Gene started a tradition on Random Access on a sleepy Sunday morning. Somebody called and said he was tired of all the problems with his PC. Without a pause, Gene gave him some step-by-step instructions.
"Are you ready?" Gene asked.
"Yup."
"OK. Take your PC out to your driveway, out in back of your car, and put it behind the right rear wheel. Got that?"
"Yup."
"Now get into the car."
We could hear the door slam.
"Start the car."
It rumbled to life over the phone.
"Put it in reverse, check to make sure no one is behind you, then step on the gas."
We could hear the twang of the shifter. The motor made another sound and we heard the crackling of plastic pieces followed by a whang.
"What next?"
"Pull the car up and get rid of the mess."

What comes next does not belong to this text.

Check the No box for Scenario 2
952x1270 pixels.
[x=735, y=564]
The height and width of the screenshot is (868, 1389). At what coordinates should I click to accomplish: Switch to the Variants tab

The caller thanked Gene and hung up. We never knew if the run-over-your-PC event was staged -- Gene swore it wasn't -- but the advice became our standard response when anyone got frustrated over their PCs.

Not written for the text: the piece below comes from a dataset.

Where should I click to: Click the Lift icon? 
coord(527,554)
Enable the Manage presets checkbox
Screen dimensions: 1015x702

Life was tough in those days, despite the humor. Random Access got booted from the AM station when Gene told listeners the station owed him money for doing commercials. We moved to an FM station in a different time slot, Saturday night instead of Sunday morning. Gene liked the new time slot and the new location because he could watch hookers and cops going by. He opened the studio's outside door one night and invited the beat cop to come in. Gene interviewed the cop for 10 minutes, then offered him a donut. The cop left with a Bavarian creme.
But the show was doomed. Gene never could understand that the people who give you airtime, whether they're paying you or not, deserve a little respect. So it wasn't long before the show was booted off the FM station, too. Gene had burned his bridges. Mark and I had waited each time Gene fired his salvos to see if he was joking, and each time he disappointed us. Or maybe he made us love him even more. The guy who could not coax the truth to hide in the corner was, once again, saying what he meant. It was a lesson.
Gene was an atheist and a Wiccan -- yes, that's a believer in witches -- and we talked a lot about spirits and demons. I had hoped, in all the years I knew Gene, that the Wiccan stuff was just a facade, but I finally realized he was serious. Oddly, it made me respect Gene more: He had to tell it straight out. He was crazy, but he was honest, and that counted more.
We talked about what happens when we die. I said I wanted to go quietly, with Nancy at my side. Gene said he wanted to go in a blaze of glory.
That was 22 years ago. This month he got half his wish.